How we did it: an introduction to virtual machines
Instrumentation software was virtualized using what are known as virtual machines (VMs) or virtual desktop infrastructure (VDI), also sometimes referred to as server-based or cloud computing.Footnote 1
The user experience on a VM is not a simulation but rather an authentic experience that is identical to using the lab bench computer attached to the physical instrument. Unlike software simulators that mimic how an instrument works, the VM software serves to support and extend the utility of the specific laboratory instrument used in the course. VM software runs in what is called offline mode, in which the instrument is not controllable (that is, no data collection is possible) but all key software features such as the ability to create methods and analyze data are maintained.
What is transformative for our course is that all students and instructors have simultaneous access to fully functional VM instrumentation software from their own laptop or any mobile device that has internet access. This means that significant training can happen away from the instrument and that equipment use is highly efficient. For example, while the instrument is blocked off and being used for data collection by some students, others can work on related tasks using their own VMs rather than waiting for serial or round-robin access to instrument software.
Where and how we did it: our course curriculum and resources
In our pilot, which we called the BU VM Project, we “cut the cord” and created instrument software VMs for seven different types of instruments used by 20 students and two instructors (lecture and laboratory). These VMs were fully integrated and used almost every week in our one-semester laboratory course on instrumental methods of analysis. The course has 24 h of dedicated pre-lab instruction in a computer classroom and 72 h of laboratory.
Our course is designed for undergraduate chemistry majors or other science students with two full years of chemistry (general and organic). Students are typically juniors or seniors with limited previous instrumentation experience, who enrol to “gain more experience and understanding of instrumentation” for their undergraduate research or postgraduate careers. The physical instruments (HPLC, GCMS, LCMS, AAS, AES, UV-VIS, and IR) are located in instructional laboratories in the Chemistry Department or within the Chemical Instrumentation Center at Boston University, a core facility that supports instruction and research.
In our course, the VM instrument software was used simultaneously by >20 students, but it could be scaled up to be used by hundreds or thousands of simultaneous users provided that the appropriate computational resources are available. For the BU VM project, we used two different approaches to virtualizing instrument software. These were developed at the same time, from conception to deployment, in a matter of weeks beginning in late summer 2016, with the assistance of IT technical support staff with specific VM/VDI knowledge. For specific details, see Appendix 1. Although there are other means of achieving virtualization,Footnote 2 we believe that the two methods used in this pilot are likely to be the most scalable to other laboratories and institutions.

**WHAT IS NEEDED**.
Answer these from the virtual machines text:
1. What can't be done with the VM software in offline mode?
2. For how many types of instruments did the BU VM Project create software VMs?
3. When did development of the two virtualization approaches begin?

**STORED DATA**.
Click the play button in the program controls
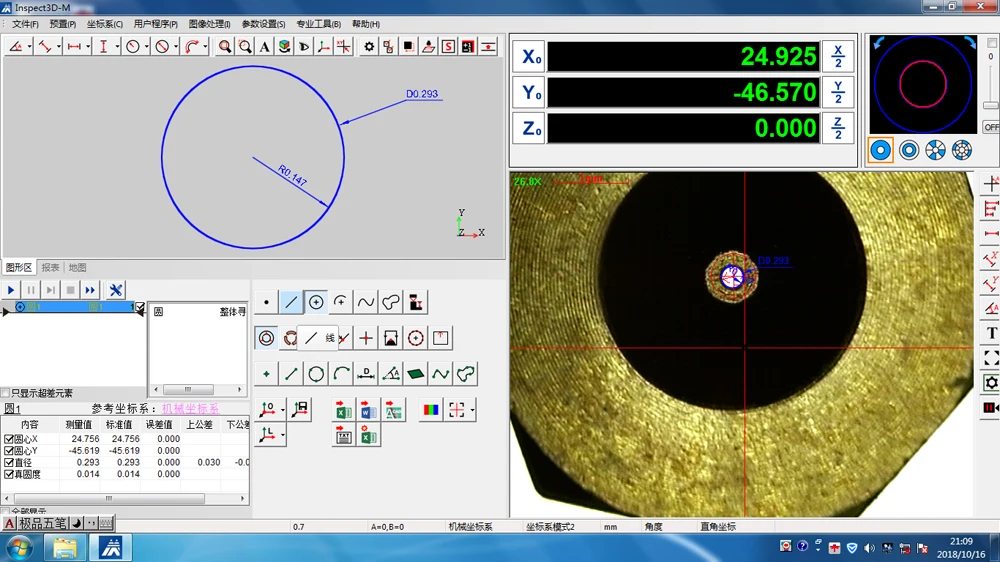pos(11,290)
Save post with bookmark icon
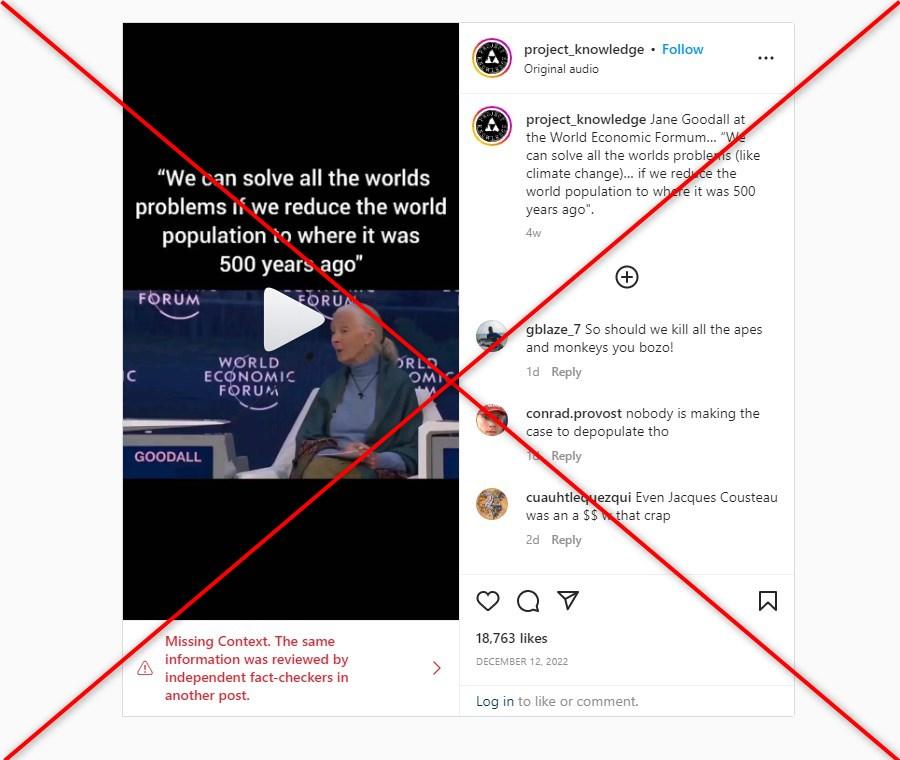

**TASK RESPONSE**.
1. The instrument can't be controlled, so no data collection is possible.
2. Seven.
3. In late summer 2016.